Howard N. Smith, Comptroller, said yesterday the check will seek to eliminate long-standing balances from "gifts for immediate use." Primarily affected will be non-departmental gifts and donations for specific research projects.
"I never realized there were so many such balances," Edward R. Reynolds '15, Administrative Vice-President, said yesterday after asking the Comptroller to go through the records.
Riddled with Balances
"We checked sections of the Financial Report regularly," Smith explained, "but every few years we settle down and count up all the unused balances--its like weeding a garden."

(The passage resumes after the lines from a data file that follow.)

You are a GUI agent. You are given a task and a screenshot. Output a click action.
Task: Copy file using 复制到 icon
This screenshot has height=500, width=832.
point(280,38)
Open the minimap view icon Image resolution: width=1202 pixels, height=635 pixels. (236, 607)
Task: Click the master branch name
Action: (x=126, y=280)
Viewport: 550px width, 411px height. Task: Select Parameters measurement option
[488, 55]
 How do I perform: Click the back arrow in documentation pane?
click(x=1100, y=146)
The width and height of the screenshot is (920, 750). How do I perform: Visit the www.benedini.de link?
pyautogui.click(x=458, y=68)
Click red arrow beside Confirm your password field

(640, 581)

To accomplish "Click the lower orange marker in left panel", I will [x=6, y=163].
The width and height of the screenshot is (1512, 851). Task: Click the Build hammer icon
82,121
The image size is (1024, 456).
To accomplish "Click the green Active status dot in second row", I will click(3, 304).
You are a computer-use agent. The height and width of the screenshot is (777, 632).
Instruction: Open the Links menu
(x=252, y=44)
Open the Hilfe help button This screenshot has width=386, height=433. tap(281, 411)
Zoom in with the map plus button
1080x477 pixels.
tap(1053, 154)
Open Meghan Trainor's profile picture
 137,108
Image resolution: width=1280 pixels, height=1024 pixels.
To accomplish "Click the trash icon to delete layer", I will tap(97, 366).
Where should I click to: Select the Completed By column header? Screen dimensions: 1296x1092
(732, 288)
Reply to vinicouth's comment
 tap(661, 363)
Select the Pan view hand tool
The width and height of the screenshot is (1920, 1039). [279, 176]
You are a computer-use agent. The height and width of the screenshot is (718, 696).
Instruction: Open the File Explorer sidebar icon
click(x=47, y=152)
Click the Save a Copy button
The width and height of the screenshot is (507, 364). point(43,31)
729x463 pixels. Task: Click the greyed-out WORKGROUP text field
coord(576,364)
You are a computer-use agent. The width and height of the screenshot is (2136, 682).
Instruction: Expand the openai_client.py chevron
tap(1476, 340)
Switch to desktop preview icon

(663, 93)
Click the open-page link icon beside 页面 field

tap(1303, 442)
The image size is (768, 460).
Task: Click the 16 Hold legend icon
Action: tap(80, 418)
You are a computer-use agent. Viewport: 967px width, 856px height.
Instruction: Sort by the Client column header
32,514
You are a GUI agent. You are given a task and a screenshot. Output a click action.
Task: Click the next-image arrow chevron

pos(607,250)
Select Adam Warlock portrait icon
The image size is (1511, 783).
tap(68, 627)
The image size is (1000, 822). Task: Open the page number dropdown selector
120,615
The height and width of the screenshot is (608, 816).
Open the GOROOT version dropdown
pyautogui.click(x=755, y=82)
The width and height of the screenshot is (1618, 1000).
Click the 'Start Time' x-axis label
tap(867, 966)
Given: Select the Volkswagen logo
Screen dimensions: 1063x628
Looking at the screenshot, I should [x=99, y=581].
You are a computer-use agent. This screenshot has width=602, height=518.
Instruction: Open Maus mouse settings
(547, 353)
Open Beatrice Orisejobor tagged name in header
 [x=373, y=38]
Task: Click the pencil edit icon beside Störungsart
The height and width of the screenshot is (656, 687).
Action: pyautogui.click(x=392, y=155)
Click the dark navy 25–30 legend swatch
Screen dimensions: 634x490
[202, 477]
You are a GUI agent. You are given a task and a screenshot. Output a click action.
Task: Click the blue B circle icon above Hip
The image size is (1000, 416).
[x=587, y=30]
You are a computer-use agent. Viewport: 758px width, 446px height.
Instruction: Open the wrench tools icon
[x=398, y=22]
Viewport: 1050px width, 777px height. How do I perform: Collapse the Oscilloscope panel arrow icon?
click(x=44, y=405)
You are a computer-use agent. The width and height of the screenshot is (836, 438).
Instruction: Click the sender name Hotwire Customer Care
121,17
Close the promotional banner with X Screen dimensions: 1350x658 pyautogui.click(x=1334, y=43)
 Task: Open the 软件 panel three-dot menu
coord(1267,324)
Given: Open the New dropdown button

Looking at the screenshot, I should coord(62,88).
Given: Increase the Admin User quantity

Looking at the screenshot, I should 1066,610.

Smith admitted the report's brief, non-departmental section--"a kind of catchall"--is riddled with unused gifts that should be written off.
When a gift is unusable, the University first tries to contact the donor and return the money. If this is impossible, the alternatives are: 1) apply the gift to charges against unrestricted University funds, 2) use it for a related purpose, 3) or take the gift to court for re-allocation.
Outstanding balances needing reallocation are $8,969.37 from three 1940 gifts for the World War II Harvard Emergency Public Health Units and $1,300 from the Harvard unit of the Army's Fifth General Hospital.
Smith said he "will definitely use up" several gifts by reimbursing the University, which overlooked these funds. Over $14,000 of a $15,000 gift for the "wall and other decorations in Graduate Commons and dormitories" will go to the University, and the rest to the Law School.
In the same category are $100 for the Memorial Church World War II Honor Plaque (which cost the College $75,000), and $500 given in 1942 by the Associated for the College's film "Harvard in War Time."2 This 1944 color film saddled the University with a $13,000 deficit.